Christfried Jakob (1866-1956)
Er war ein bedeutender Forscher auf dem Gebiet der Entwicklung des Gehirns. 1899 kam er als junger Wissenschaftler nach Argentinien, denn man hatte ihm versprochen, hier dürfe er so viele Gehirne untersuchen, wie er bräuchte, während in Deutschland nur wenige Stücke zur Untersuchung freigegeben wurden.
Jakob arbeitete am Hospicio de las Mercedes (heute Hospital Borda) und später am Hospital de Alienadas (heute Moyano), war Universitätslehrer an der Universität Buenos Aires und der von La Plata und veröffentlichte bald seine Ergebnisse auf Spanisch.
Er war seiner Zeit voraus: Jakobs Experimente und Sammlungen werden erst jetzt von der Wissenschaft langsam eingeholt. Er war ein vielseitig gebildeter Mensch, es gibt sogar zwei dünne Bändchen mit poetischen Werken, deren Komplexität die Feinheiten des bedeutenden Intellektuellen zeigt. Eine seiner Liebhabereien war das Bergwandern, nach ihm ist einer der Seen im Gebirge über Bariloche genannt. Auch eine Berghütte dort heißt nach ihm.
Es gibt zwar schon einige Forschungsarbeiten zu diesem Wissenschaftler, jetzt aber hat sich die begeisterte Forscherin Alejandra Molina in Córdoba daran gemacht, seine Figur dem breiten Publikum nahezubringen. Eine Gruppe von Jakobbegeisterten wurde gegründet, eine vollständige Liste aller Werke Jakobs erstellt, eine Sammlung mit all seinen Texten angelegt.
Einen Schritt an die Öffentlichkeit bedeutet die Enthüllung einer Plakette, die kürzlich am 27. Juli in der Eingangshalle des Borda-Hospitals stattfand, wo sich Enkel, Urenkel und Ururenkel Jakobs mit einer Gruppe von Ärzten und Wissenschaftlern trafen.
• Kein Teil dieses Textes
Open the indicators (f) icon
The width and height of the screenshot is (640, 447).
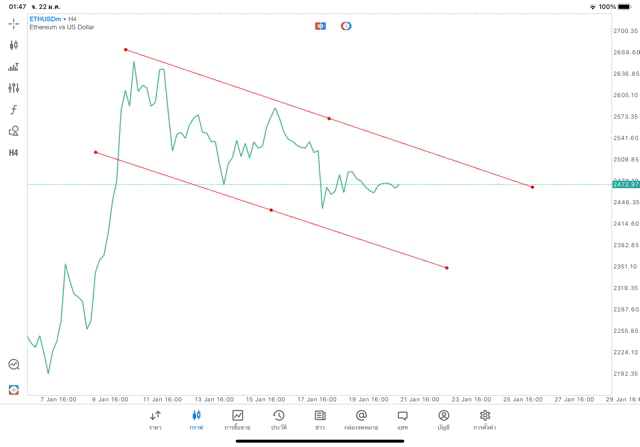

Nach dem Vortrag des Dr. Roberto Caccuri und den Worten des Direktors Daniel Cichelo, des Wissenschaftlers Hugo Videla und der Frau Molina wurde die Plakette enthüllt und die Gruppe begab sich durch das ausgedehnte schöne Gelände des Hospitals bis zu dem Pavillon, in dem seinerzeit Jakob seine bis heute gültigen, erst in den letzten Jahren voll gewürdigten Forschungen betrieben hat.
Dies nun war der Abstieg in eine andere Welt. Der Pavillon, an sich ein geräumiges helles Gebäude, ist in einem beweinenswerten Zustand, feuchte Wände, die Farbe hängt in Fetzen herab, die Scheiben sind zerschlagen und einige Fenster mit Holzlatten vernagelt.
Bei aller Anerkennung seines Werkes haben die heutigen Wissenschaftler es nicht fertiggebracht, den wunderbaren Pavillon, in dem tausende von Glasgefäßen mit Gehirnen von Mensch und Tier, und Schränke mit auf Glas konservierten Gehirnschnitten aufbewahrt werden, restaurieren zu lassen. Offenbar konnten diese Schätze nicht einmal vor der Aggressivität von Unbefugten bewahrt werden, die auch vor Diebstahl nicht zurückschrecken. Noch in den letzten Wochen wurden Glasscheiben durch Steinwürfe zertrümmert und Gläser mit seit Jahrzehnten aufbewahrten Probestücken zerschmettert. Ein deprimierendes Zeichen, wie Argentinien mit seinen historischen Schätzen umgeht, bis es einmal vielleicht einem Beamten einfällt, diese oder jene Sache müsse “aufgewertet” werden. Dann entsteht aus einem Abfallhaufen ganz schnell ein prächtiges neues Gebäude für ein Museum.
Wie Frau Molina sagt, wäre es notwendig, dass möglichst bald “beide Länder, Deutschland und Argentinien, die in der Figur des Christfried Jakob einen gemeinsamen Nenner haben, hier einschreiten und […] jeder von seinem Ort her, seine Leistungen anerkennen”.